_Aim of the exercise_:
Extend the outline on chunking and enriching Salesforce metadata, picking up right after its final bullet.

_Document passage_:
━━━━━━

- **SOQL (optional)**: Sample data retrieval for context.
### 4.2 Normalization & Chunking
- Apex → per method (include signature + docblock).
- Triggers → per event section.
- LWC → pair `.js + .html`; keep `*-meta.xml` separate.
- Layouts → per section.
- Validation Rules → per rule.
- Flows → per element (with connectors).
- Profiles/PermSets → per object CRUD/FLS block + ApexClassAccess.
- CustomObject/Field → per field (include picklists).
### 4.3 Feature Enrichment
- Extract symbols: `Object`, `Object.Field`, `Schema.SObjectType.X`.
- Identify DML ops, SOQL tables, FLS/CRUD usage.
- Build edges: `(Object.Field) → (Apex/Flow/Layout/Profile)`.

━━━━━━

_Information shown_:

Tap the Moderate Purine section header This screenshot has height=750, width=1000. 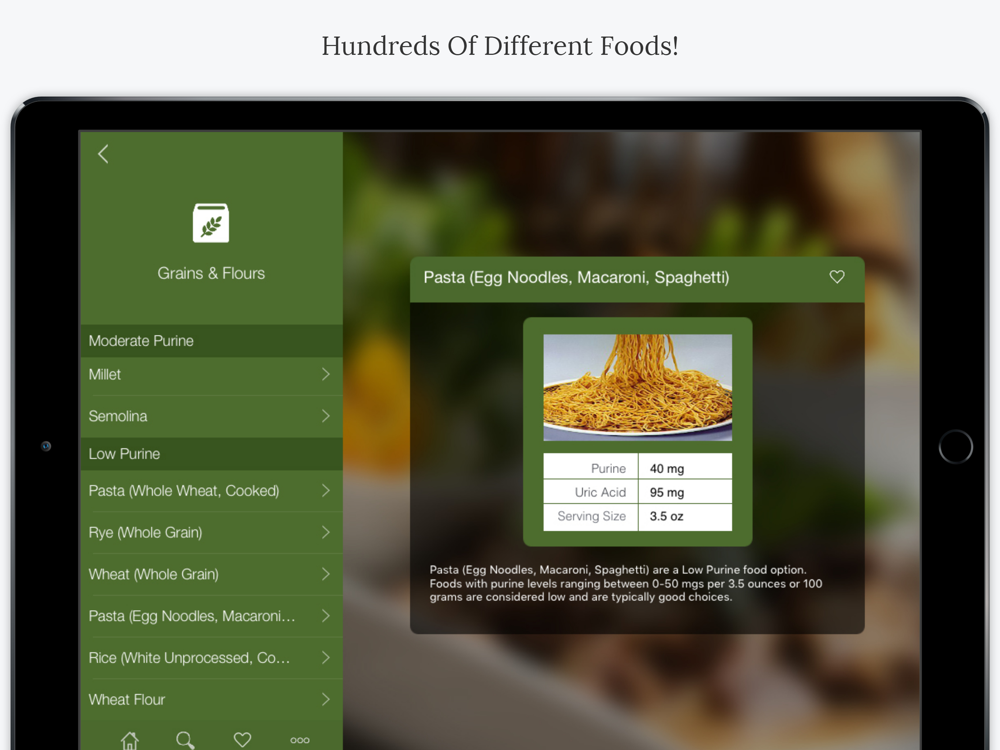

━━━━━━

_Task answer_:
### 4.4 Indexing
- **Vector store** (pgvector/Qdrant) for semantic retrieval.
- **Keyword index** (Postgres FTS/OpenSearch) for symbol precision.
- Hybrid retrieval (union → dedup → rerank).
### 4.5 MCP Tools
- `sf.metadata.list/read/retrieve`
- `sf.tooling.soql`, `sf.describe.object`, `sf.soql`
- `rag.ingest_org`, `rag.search`, `rag.where_used`, `rag.open`, `rag.status`
---
## 5. Non-Functional Requirements
- **Performance**: Retrieval in <1.0s (p95); ingestion batch in <15m for mid-sized org.
- **Scalability**: Handle orgs with 100k+ metadata items.
- **Reliability**: Retry failed API calls, exponential backoff, API quota respect.
- **Security**: OAuth/JWT auth with read-only integration user; tenant isolation by org_id; encrypted storage; strip PII.
---
## 6. Roadmap
### Phase 1 (MVP)
- Basic ingestion (Apex, Layouts, Validation Rules, Objects).
- Chunk + embed + index.
- Expose MCP: `sf.metadata.*`, `rag.ingest_org`, `rag.search`, `rag.status`.
### Phase 2
- Add Profiles, PermissionSets, Flows.
- Implement hybrid retrieval with rerank.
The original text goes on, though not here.